Il convient de noter que cette souscription constitue une « souscription d’intention » et ne garantit pas l’allocation. Selon l’émission effective et le quota d’allocation de Gate, l’utilisateur peut recevoir une allocation totale, partielle ou nulle. Si le prix final de l’IPO varie dans une fourchette de 20 % par rapport au prix de référence, l’allocation s’effectue automatiquement ; au-delà de 20 %, une confirmation secondaire est requise.

Sur le marché secondaire, les produits actions de Gate permettent de négocier plus de 10 000 actions et ETF américains en USDT, couvrant le NYSE, le Nasdaq et d’autres grandes places, avec la possibilité d’acheter dès 0,01 action.

Conclusion

L’introduction en bourse de SpaceX illustre parfaitement la tension entre « valorisation anticipée » et « réalité fondamentale ». Par son ampleur et l’engouement suscité, cette « IPO du siècle » est déjà un succès.

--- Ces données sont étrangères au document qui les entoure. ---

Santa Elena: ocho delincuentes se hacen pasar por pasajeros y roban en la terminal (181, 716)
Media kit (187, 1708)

Mais sur le plan de la logique de valorisation et de la monétisation de l’IA, la divergence du marché est tout aussi marquée. L’initiative de data centers IA en orbite constitue l’élément le plus porteur d’imaginaire—et le plus incertain—de la narration autour de la valorisation. Pour les investisseurs, qu’il s’agisse de souscrire via l’accès direct Gate, de négocier des actions américaines sur le marché secondaire ou d’investir indirectement via la chaîne industrielle, il est essentiel de bien comprendre ce cadre d’analyse. Dans les secteurs à forte intensité capitalistique et à cycles longs que sont l’espace et l’IA, la capacité de SpaceX à transformer les « attentes » d’aujourd’hui en « réalité » demain restera un enjeu central pour les marchés financiers dans les années à venir.